Any damages arising from the civil actions, the criminal actions, or the jail term are attributable to Cox's own illegal acts. An employee cannot recover damages which stem from acts the employee knew were illegal. 9 Willison on Contracts § 1016A (3rd Ed. 1967); Restatement of Agency 2d § 440(c). By pleading guilty to willfully and knowingly making false statements on his income tax return, plaintiff acknowledged consciousness of the nature of his acts. He has not, on this record, shown anything to the contrary. It follows that plaintiff is prevented from recovering any damages which stem from his "tax related problems" and defendant's Motion must be successful in this regard.
D. Exemplary Damages.
Defendant also requests partial summary judgment on the issue of exemplary damages. As is evident from the above discussion, plaintiff's claim sounds in contract. According to the Indiana Supreme Court, "[t]he general rule, recognized in Indiana . . . and throughout the United States . . . is that punitive damages are not recoverable in contract actions." Vernon Fire Cas. Ins. Co. v. Sharp, 264 Ind. 599, 349 N.E.2d 173, 179 (1976). Accord Hibschman Pontiac, Inc. v. Batchelor, 340 N.E.2d 377 (Ind.App. 1976); Standard Land Corp. v. Bogardres, 154 Ind. App. 283, 289 N.E.2d 803 (1972); 5 Corbin on Contracts § 1077 (1964). There are, however, exceptions to the general rule, as where conduct independently establishes a common-law tort, or where fraud, malice, gross negligence or oppression mingle in the controversy.
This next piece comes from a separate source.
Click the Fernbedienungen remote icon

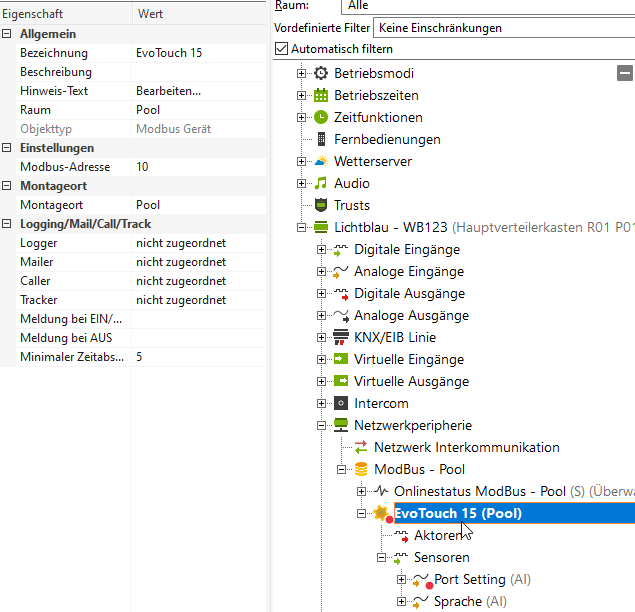(x=321, y=139)
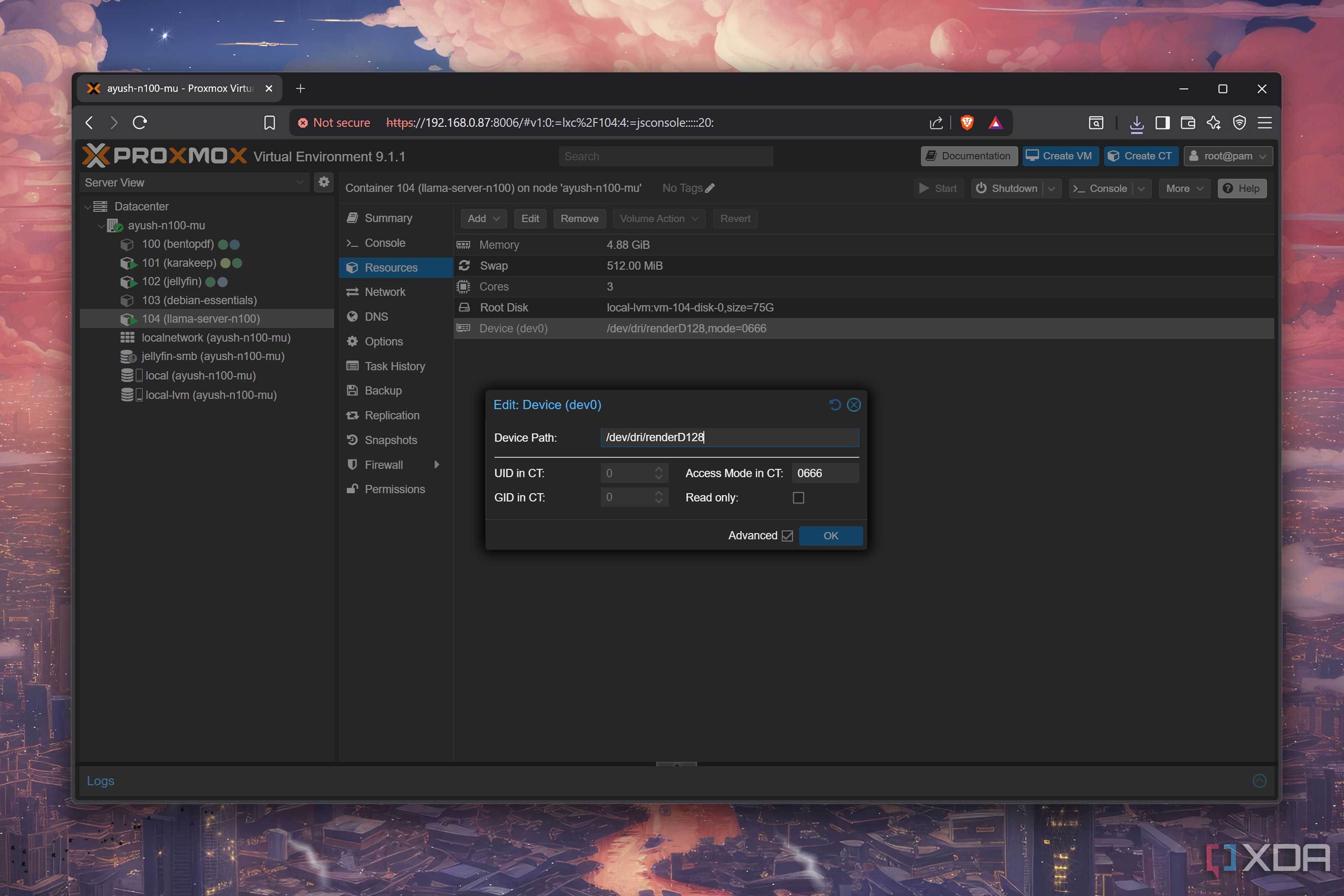
Task: Click the Server View settings gear icon
Action: [324, 182]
See, e.g., Vernon Fire, etc. v. Sharp, 264 Ind. 599, 349 N.E.2d 173 (1976); Note The Expanding Availability of Punitive Damages in Contract Actions, 8 Ind.L.Rev. 668 (1975). At first blush, plaintiff might seem to be able to work himself into an exception to the general rule. But upon deeper consideration of the facts before it, the Court is inclined to disagree.
The purpose of an award of punitive damages is to punish a wrongdoer and thereby deter others from engaging in similar conduct in the future. Indiana Michigan Elec. Co. v. Stevenson, Ind. App., 363 N.E.2d 1254, 1262 (1977). This purpose does not fit the factual situation of this case in that there are, assuming the truth of plaintiff's allegations, wrongdoers on both sides of the lawsuit. It would be contrary to equitable principles and equal justice under law to allow one wrongdoer, admittedly guilty of criminal conduct, to recover punitive damages from another wrongdoer on the ground that the latter was the principal and the former merely his agent. The mischief that would be spawned by such a legal doctrine is obvious, and such a view has not been tolerated in other contexts. For example, when the parties to an illegal bargain are in pari delicto, the civil law will not allow a plaintiff to profit from his wrongdoing, preferring to merely leave him where it found him. See 6A Corbin on Contracts § 1534, et seq. (1962).
Accordingly, plaintiff is prevented from recovering exemplary damages.